Figure 3.

Structural features of Ctp1 and CtIP. (A) Domain organization of Ctp1 (S. pombe) and CtIP (H.sapiens). The domains of Ctp1 (orange schematic) highlight the core N-terminal tetrameric helical dimer of dimers (THDD), an intrinsically disordered region that contains both the phosphorylated pS-x-pT motif for Nbs1-binding (green dotted box) and the C-terminal SAE2-like domain.

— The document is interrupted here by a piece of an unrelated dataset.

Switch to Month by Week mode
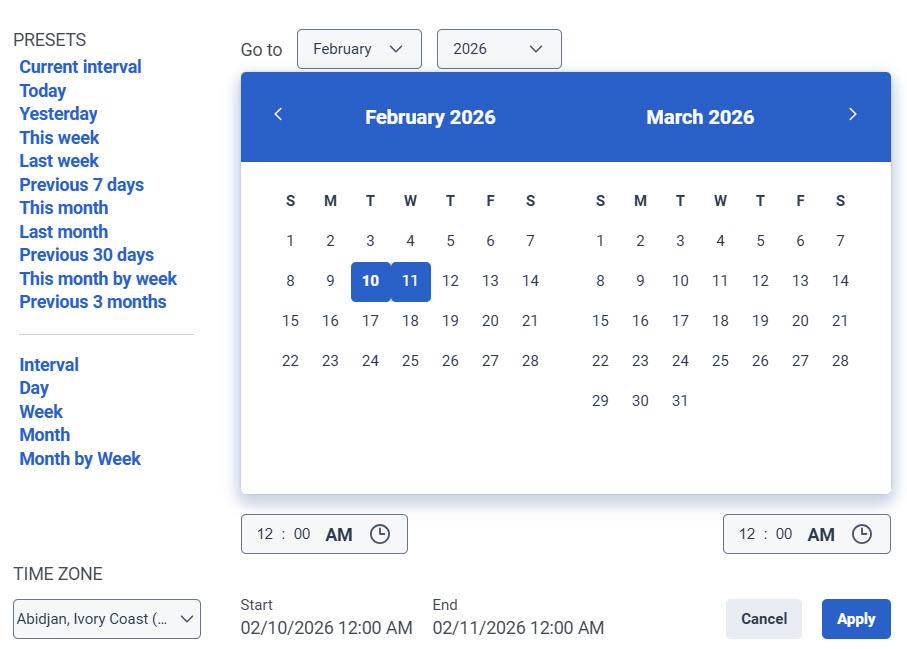[80, 458]
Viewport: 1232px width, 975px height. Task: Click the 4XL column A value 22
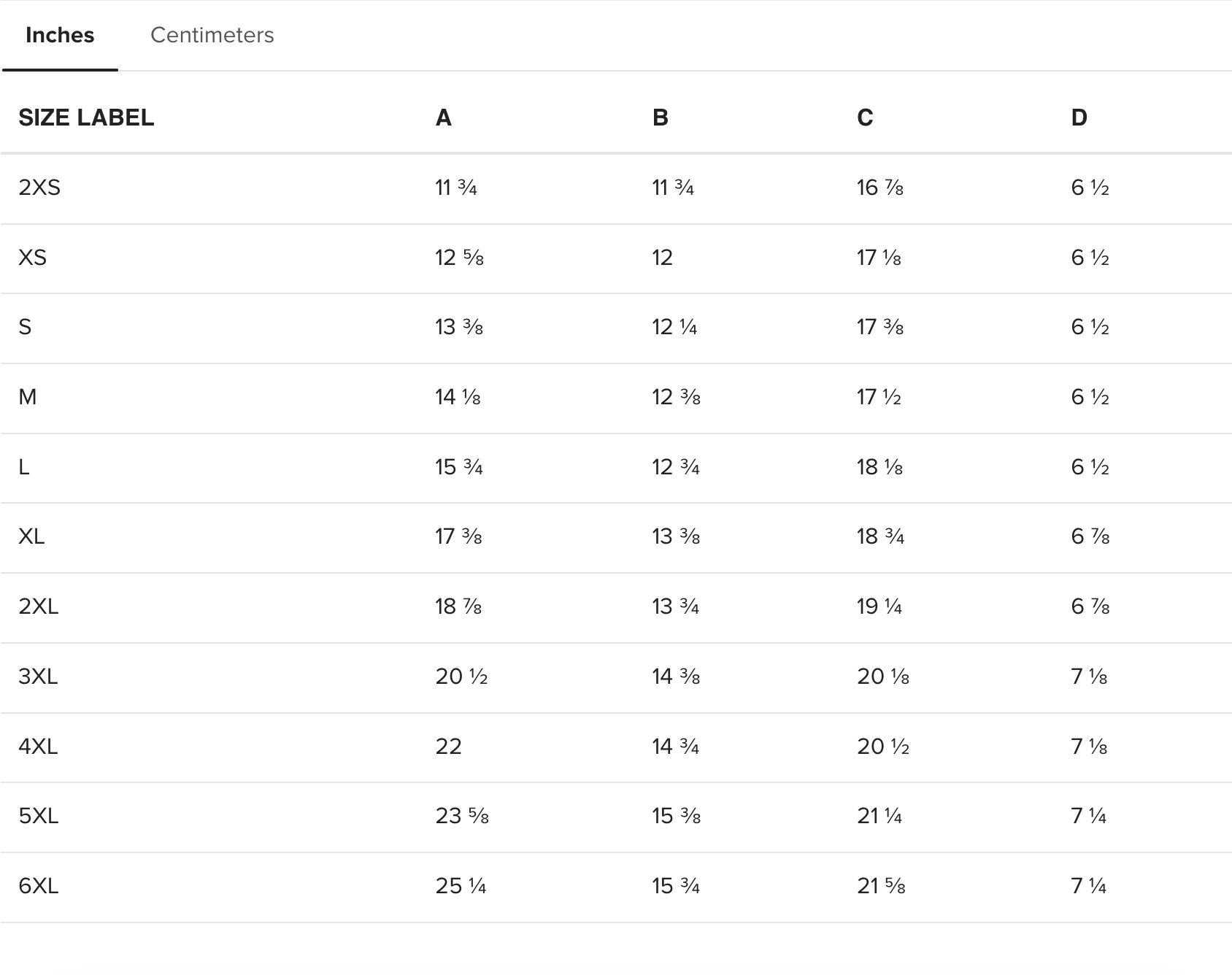pos(448,747)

Crystal structures of Ctp1 (orange; PDB 4X01) and CtIP (blue; PDB 4D2H) show the conserved tetramerization core formed by interlocking alpha-helices. (B) Comparison of Ctp1 and CtIP tetramerization. Overlay of Ctp1 (orange/yellow) and CtIP (blue/gray) tetramerization interface, mediated by leucine and aromatic amino acids. (C) DNA binding surfaces. Ctp1-DNA interactions map to the exposed surface of Ctp1 dimers (orange). A similar basic surface in CtIP also exists. (D) Ctp1-Nbs1 complex. The phosphorylated Ctp1 (orange) binds a positively charged, surface-exposed phosphoprotein recognition pocket of the Nbs1 FHA domain (green) (PDB 3HUF).